When I built my bike, I went with the max spacer allowable for the fork, under the stem, plus 5-8mm above the stem. I know I should not need to leave the additional length above, but, there you go. So now I have a 7mm spacer on top.

Initially I was riding with the stem tilted up, but then I tilt it down, but have so far kept the stem height where it was.

Eg: http://www.eastoncycling.com/bike/wp-content/uploads/2010/04/fork_ITT-EN.pdf


----------



## logbiter (Sep 14, 2005)

The headset & stem will take up 2-3" of that. Leave 20-30mm worth of extra to account for spacers (to dial in your fit) & a different stem. Stems & headsets have different stack heights, so you want room to work with if you change those down the road. You can always cut it down more, once you have your ride dialed, if the spacers bother you.


----------



## JCavilia (Sep 12, 2005)

It was so much simpler with quill stems and threaded headsets.


----------



## jsedlak (Jun 17, 2008)

I don't understand the point of having so much tube if the manufacturers specify a maximum number of spacers...

I vote for cutting it for the max w/ stem and then get fit on the bike.


----------



## Jay Strongbow (May 8, 2010)

jsedlak said:


> I don't understand the point of having so much tube if the manufacturers specify a maximum number of spacers...


Hint: Not all headtubes are the same length.


----------



## laffeaux (Dec 12, 2001)

jsedlak said:


> I don't understand the point of having so much tube if the manufacturers specify a maximum number of spacers...
> 
> I vote for cutting it for the max w/ stem and then get fit on the bike.
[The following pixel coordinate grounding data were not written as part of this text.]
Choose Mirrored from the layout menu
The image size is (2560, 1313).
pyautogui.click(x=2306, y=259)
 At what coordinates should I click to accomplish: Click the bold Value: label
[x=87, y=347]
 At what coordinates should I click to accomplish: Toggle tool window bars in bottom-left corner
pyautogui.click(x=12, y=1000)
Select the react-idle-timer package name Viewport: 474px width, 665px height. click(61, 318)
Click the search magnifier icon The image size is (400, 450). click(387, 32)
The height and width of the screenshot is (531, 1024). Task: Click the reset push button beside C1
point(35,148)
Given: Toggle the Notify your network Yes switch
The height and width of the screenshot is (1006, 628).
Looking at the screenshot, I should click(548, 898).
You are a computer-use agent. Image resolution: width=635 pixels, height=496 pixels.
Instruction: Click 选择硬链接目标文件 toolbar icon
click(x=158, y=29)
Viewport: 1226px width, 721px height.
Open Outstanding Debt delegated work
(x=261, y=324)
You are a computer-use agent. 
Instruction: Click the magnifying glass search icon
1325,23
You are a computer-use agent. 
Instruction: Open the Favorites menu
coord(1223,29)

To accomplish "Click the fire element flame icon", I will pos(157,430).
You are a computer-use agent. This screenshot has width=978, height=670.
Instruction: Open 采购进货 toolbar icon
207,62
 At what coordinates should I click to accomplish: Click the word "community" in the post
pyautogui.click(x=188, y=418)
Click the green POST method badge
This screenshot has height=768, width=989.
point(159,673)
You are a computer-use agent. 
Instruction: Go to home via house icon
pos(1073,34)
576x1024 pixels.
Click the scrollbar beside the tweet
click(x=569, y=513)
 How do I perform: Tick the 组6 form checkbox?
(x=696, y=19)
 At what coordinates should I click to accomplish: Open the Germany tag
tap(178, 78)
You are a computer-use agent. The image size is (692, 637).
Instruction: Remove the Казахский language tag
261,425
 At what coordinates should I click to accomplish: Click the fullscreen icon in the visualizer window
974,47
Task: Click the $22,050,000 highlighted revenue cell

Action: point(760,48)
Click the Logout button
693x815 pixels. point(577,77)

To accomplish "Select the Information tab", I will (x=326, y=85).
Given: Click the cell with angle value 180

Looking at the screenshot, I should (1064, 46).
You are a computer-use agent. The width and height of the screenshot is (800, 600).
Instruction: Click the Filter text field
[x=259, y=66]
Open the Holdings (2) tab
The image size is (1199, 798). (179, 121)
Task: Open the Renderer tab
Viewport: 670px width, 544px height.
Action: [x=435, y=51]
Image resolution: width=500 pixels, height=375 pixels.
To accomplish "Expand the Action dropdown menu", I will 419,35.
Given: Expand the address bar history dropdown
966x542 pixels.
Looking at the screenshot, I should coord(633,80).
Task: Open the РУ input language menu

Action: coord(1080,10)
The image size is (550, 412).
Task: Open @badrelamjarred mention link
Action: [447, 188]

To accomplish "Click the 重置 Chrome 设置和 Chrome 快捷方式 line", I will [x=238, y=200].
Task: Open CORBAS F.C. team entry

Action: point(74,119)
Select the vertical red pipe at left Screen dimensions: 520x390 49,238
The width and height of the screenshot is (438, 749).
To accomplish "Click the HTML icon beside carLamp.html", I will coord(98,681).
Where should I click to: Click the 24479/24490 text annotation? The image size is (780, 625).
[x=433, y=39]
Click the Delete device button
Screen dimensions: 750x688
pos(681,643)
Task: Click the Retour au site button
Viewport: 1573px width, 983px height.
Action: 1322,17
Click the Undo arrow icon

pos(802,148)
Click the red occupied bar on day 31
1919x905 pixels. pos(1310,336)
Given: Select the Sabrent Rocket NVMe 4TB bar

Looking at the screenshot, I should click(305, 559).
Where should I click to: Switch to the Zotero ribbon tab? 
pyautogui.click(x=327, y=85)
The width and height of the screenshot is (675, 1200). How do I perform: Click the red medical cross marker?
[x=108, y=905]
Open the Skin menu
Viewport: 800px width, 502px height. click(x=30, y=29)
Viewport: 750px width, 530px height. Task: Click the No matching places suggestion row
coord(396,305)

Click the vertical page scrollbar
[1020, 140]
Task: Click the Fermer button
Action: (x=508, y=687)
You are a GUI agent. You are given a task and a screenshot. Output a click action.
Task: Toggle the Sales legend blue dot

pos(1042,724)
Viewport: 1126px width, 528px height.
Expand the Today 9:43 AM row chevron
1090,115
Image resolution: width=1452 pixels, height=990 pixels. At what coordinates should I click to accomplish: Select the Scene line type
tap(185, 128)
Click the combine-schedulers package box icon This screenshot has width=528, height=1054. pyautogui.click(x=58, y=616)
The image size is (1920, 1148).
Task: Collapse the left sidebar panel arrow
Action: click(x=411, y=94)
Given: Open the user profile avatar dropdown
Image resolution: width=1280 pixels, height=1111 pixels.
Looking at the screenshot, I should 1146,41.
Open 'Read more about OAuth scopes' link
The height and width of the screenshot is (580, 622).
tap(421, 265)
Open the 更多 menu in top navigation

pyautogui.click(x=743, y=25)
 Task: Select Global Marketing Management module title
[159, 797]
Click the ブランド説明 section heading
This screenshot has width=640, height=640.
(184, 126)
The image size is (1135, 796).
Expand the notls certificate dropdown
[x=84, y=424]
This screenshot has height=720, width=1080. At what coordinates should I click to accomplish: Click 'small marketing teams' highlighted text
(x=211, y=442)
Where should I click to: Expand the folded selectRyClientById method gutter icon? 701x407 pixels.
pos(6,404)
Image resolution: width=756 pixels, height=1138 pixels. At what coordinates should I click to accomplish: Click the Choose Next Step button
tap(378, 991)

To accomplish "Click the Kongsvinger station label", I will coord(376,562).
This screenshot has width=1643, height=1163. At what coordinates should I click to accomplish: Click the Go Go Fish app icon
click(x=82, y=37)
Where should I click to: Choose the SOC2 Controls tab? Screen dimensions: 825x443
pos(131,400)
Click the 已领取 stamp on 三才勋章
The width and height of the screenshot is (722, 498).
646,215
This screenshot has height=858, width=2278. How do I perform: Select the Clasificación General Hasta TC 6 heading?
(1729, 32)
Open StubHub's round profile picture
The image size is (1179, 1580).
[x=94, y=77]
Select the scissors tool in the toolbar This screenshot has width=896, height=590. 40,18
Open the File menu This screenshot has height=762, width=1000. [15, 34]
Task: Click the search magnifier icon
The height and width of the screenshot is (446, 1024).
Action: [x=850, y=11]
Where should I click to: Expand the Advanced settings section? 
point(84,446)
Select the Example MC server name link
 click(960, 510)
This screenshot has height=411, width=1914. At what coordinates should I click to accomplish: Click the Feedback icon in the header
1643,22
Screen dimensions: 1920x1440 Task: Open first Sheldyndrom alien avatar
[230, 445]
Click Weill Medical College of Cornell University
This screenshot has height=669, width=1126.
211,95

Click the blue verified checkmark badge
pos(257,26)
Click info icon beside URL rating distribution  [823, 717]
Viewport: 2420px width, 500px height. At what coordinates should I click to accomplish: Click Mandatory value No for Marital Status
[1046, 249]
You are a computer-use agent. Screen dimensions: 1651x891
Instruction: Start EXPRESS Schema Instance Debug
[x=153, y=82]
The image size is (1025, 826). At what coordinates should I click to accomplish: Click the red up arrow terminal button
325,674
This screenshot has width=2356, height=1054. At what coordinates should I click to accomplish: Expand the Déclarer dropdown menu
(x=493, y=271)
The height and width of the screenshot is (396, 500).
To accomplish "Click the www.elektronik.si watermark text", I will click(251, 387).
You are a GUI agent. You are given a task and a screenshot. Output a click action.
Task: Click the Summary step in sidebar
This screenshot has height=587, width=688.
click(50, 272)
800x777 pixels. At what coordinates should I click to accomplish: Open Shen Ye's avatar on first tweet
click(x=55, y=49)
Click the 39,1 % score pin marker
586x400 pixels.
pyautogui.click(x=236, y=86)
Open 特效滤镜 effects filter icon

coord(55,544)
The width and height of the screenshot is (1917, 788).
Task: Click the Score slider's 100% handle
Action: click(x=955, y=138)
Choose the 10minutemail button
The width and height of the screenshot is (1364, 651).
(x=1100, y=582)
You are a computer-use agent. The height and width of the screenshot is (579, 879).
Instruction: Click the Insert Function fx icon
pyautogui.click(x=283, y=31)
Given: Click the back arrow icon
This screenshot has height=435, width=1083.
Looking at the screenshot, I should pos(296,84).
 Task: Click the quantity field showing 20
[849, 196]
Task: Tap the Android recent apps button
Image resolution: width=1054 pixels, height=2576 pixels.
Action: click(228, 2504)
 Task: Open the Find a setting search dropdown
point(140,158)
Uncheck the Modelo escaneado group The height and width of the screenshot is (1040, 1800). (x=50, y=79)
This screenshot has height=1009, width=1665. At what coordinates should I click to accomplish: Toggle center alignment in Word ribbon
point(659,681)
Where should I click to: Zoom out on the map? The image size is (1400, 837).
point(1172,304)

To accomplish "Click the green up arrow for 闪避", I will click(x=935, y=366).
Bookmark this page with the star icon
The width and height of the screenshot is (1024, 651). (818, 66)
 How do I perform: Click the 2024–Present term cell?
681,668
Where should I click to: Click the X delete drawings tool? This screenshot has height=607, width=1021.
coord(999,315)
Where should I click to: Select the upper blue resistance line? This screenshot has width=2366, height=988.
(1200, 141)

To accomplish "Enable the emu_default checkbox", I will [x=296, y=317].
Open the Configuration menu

Also, forks can be moved to a new frame in the future. Or sold. If you replace a frame having the extra steerer tube helps ensure that you can use the fork in the future.


----------



## cxwrench (Nov 9, 2004)

jsedlak said:


> I don't understand the point of having so much tube if the manufacturers specify a maximum number of spacers...
> 
> I vote for cutting it for the max w/ stem and then get fit on the bike.


as others have posted, there are different lengths of head tube depending on bike size, sooooo...:idea:

i do agree w/ putting the max amount of spacers under the stem and cutting IF you haven't had a fitting done and don't know exactly where you'll end up. this way you're as high as you can go, and can always cut.


----------



## Roland44 (Mar 21, 2013)

Jay Strongbow said:


> No, you're underthinking it. You need to cut the fork so the bike fits and that needs to be done within the parameters of the fork makers specifications for how many spacers you should have over and under the stem.


Exactly this! That's what I did at least and worked fine...


----------